Search code examples
gensimword2vecdoc2vec

Gensim Doc2Vec infer_vector on unseen words differs based on characters in these words


Gensim Doc2Vec infer_vector on paragraphs with unseen words generates vectors that differ based on the characters in the unsween words.

for i in range(0, 2):
    print(model.infer_vector(["zz"])[0:2])
    print(model.infer_vector(["zzz"])[0:2])
    print(model.infer_vector(["zzzz"])[0:2])
    print("\n")

[ 0.00152548 -0.00055992]
[-0.00165872 -0.00047997]
[0.00125548 0.00053445]


[ 0.00152548 -0.00055992] # same as in previous iteration
[-0.00165872 -0.00047997]
[0.00125548 0.00053445]

I am trying understand how unseen words affect initialization of the infer_vector.
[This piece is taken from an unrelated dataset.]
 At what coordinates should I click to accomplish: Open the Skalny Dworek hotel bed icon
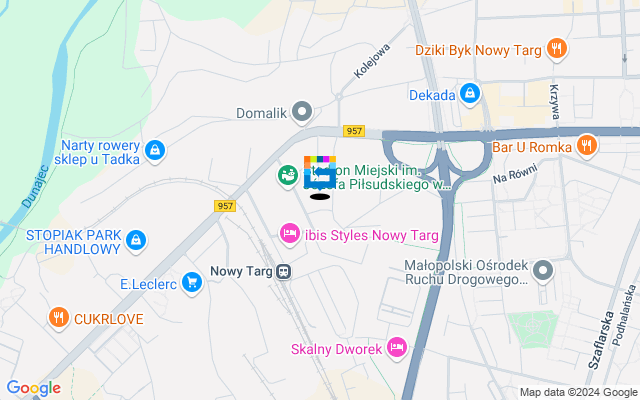tap(397, 348)

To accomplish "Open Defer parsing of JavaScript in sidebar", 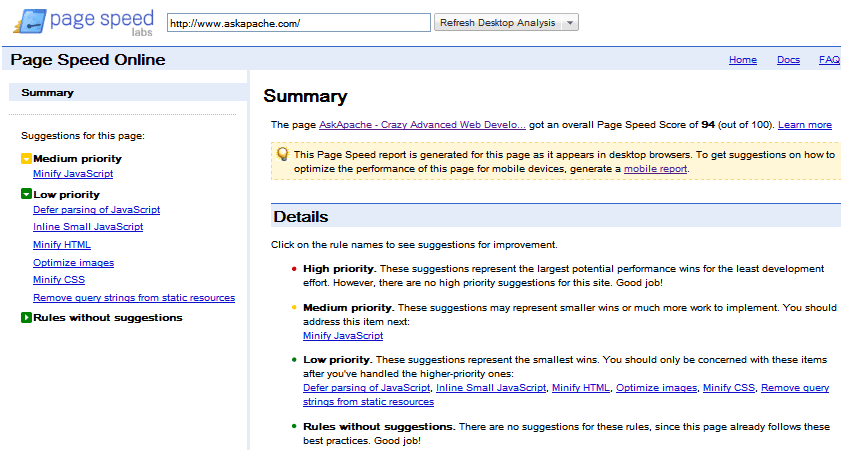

It looks like different characters will produce different vectors. Trying to understand why.


Solution

  • Unseen words are ignored for the actual process of iterative inference: tuning a vector to better-predict a text's words, according to a frozen Doc2Vec model.

    However, inference starts with a pseudorandomly-initialized vector. And, the full set of tokens passed-in (including unknown words) are used as the seed for that random-initialization.

    This seeded initialization is done as a potential small aid to those seeking fully-reproducible inference – but in practice, seeking such exact-reproduction, rather than just run-to-run similarity, is usually a bad idea. See the gensim FAQs Q11 & Q12 about varying results from run-to-run for more details.

    So what you're seeing is:

    • your different tokenized texts each cause a pseudorandom, but deterministic with respect to the source text, vector initialization
    • since no words are known, inference afterwards is a no-op: there are no words to predict
    • the pseudorandom initialized vector is returned

    The infer_vector() method should probably log a warning, or return a flag value (like perhaps the origin vector), as a better hint that nothing meaningful is actually happening.

    But you may wish to check any text before you supply it to infer_vector() – if none of its words are in the d2v_model.wv, then inference will simply be returning a small random initialization vector.